Dealing with parking in complexes and estates

Private Property South Africa
Press

Parking in developments is often a cause of conflict. Here’s what HOA’s or body corporates can do to keep the peace.

While most homes in cluster complexes, estates and other gated communities come with at least one garage or carport, residents would often like additional permanent parking or storage areas for things like trailers, bikes, boats and caravans.

“The trouble is that there is usually not enough space to create an extra parking bay or storage unit for every household – and that a scramble for the existing spaces can cause conflict between homeowners,” notes Gerhard Kotzé, MD of the RealNet estate agency group, which provides professional property management and letting services as well as property sales expertise.

“However, the homeowners’ association (HOA) or body corporate can prevent this by passing a resolution not to allow anyone to have ‘exclusive use’ of any limited amenity without payment of rent to the governing body – which can be used to help keep everyone’s monthly assessments or levies down.”

The rental charged, he says, should be based on local parking and storage rates, and for practical reasons, the governing body should lease the spaces and collect the rent annually.

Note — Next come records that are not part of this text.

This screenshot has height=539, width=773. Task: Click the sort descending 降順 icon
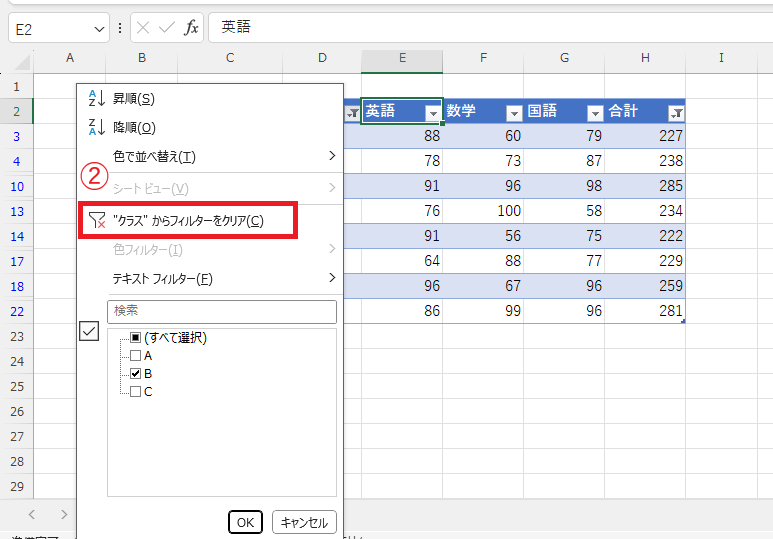click(97, 127)
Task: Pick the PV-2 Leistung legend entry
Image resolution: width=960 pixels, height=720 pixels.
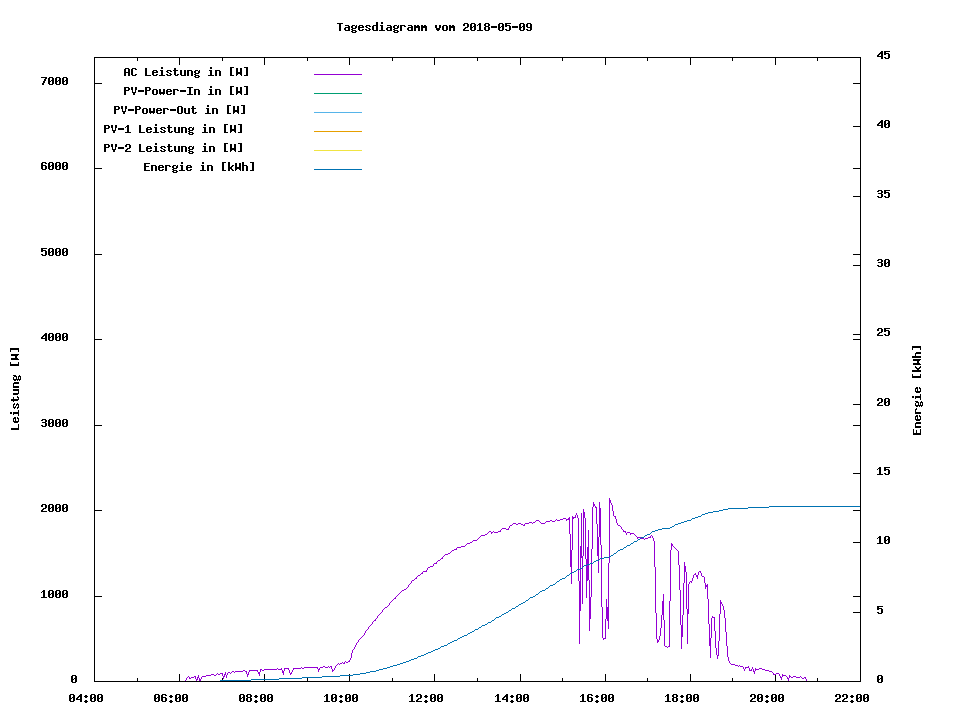Action: tap(173, 148)
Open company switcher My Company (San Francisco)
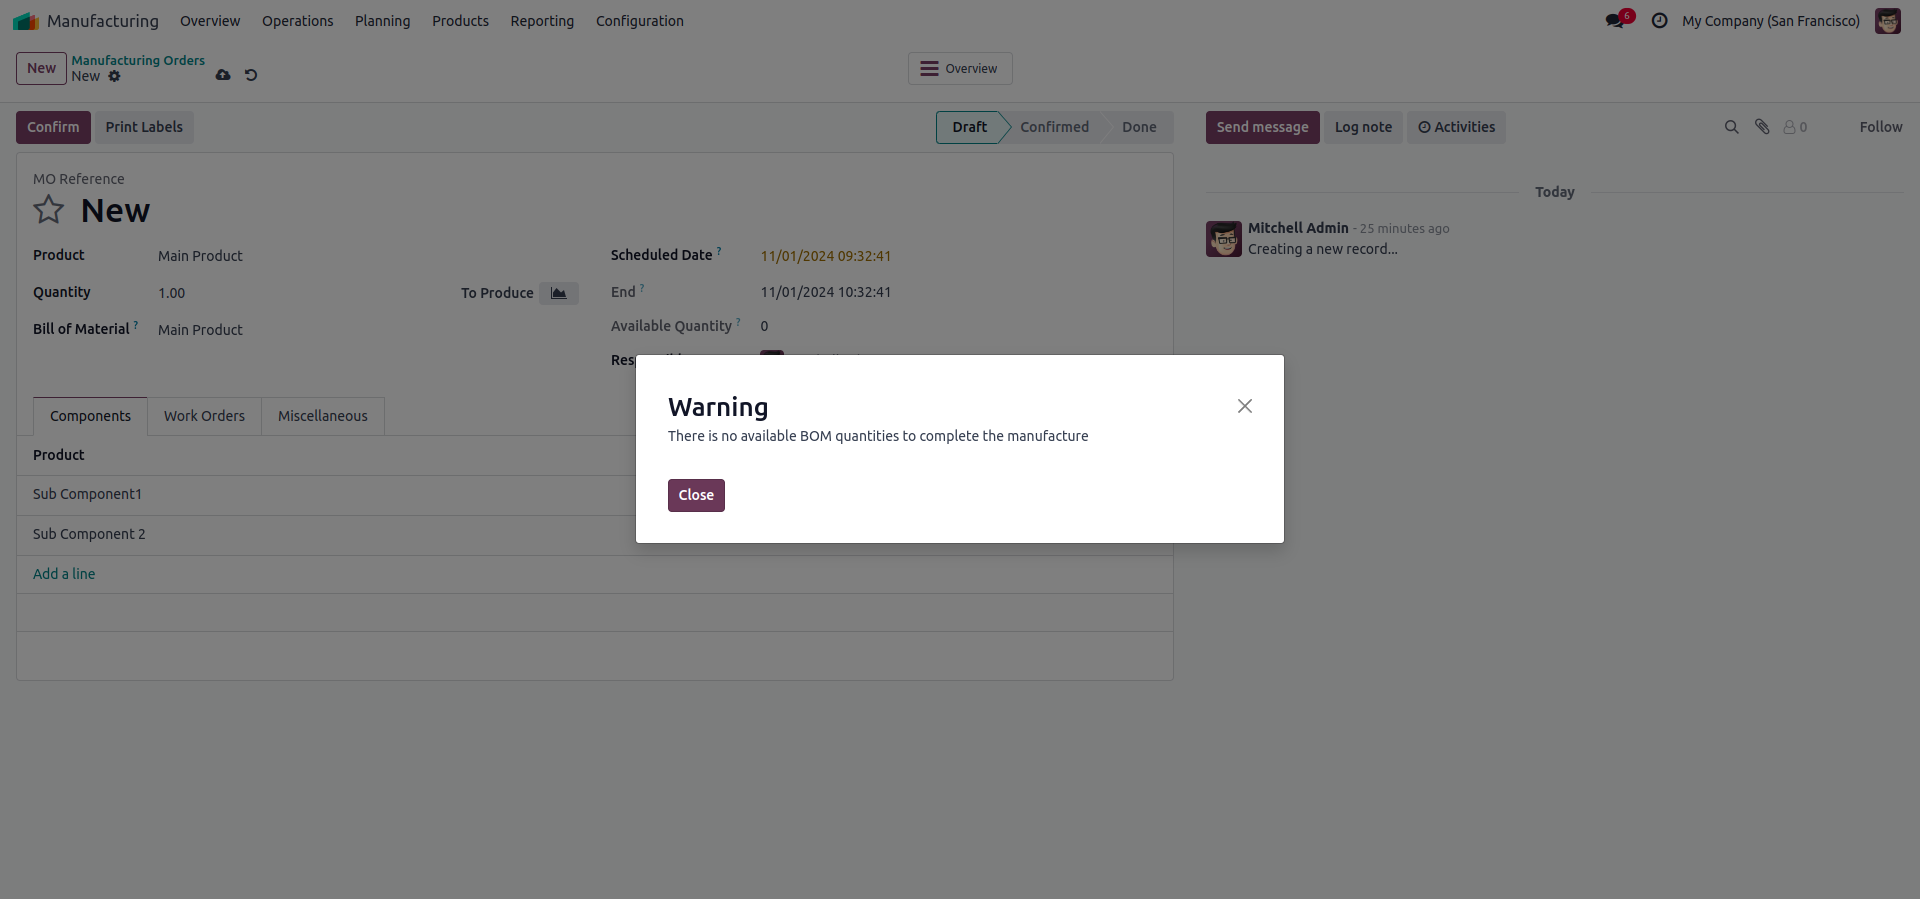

This is particularly true of space leased for holiday vehicles like caravans, where renters would probably pay only for part of the year if they could, leaving an unpaid vacancy while they travel.

“Renting a year at a time also ensures a steady income stream for the HOA or body corporate, and collecting the rent annually reduces bookkeeping.”

Kotzé, also says that multiple rentals by one owner should not be allowed unless supply should for some reason exceed demand - and then only if the HOA or body corporate reserves the right to review the situation annually. “Re-apportioning limited amenities when demand again exceeds supply is only fair.

“In addition, amenities should generally not be leased to non-residents. Security could easily be compromised by doing so and besides, the HOA or body corporate would have little or no recourse against non-residents who defaulted on rent or caused damage.”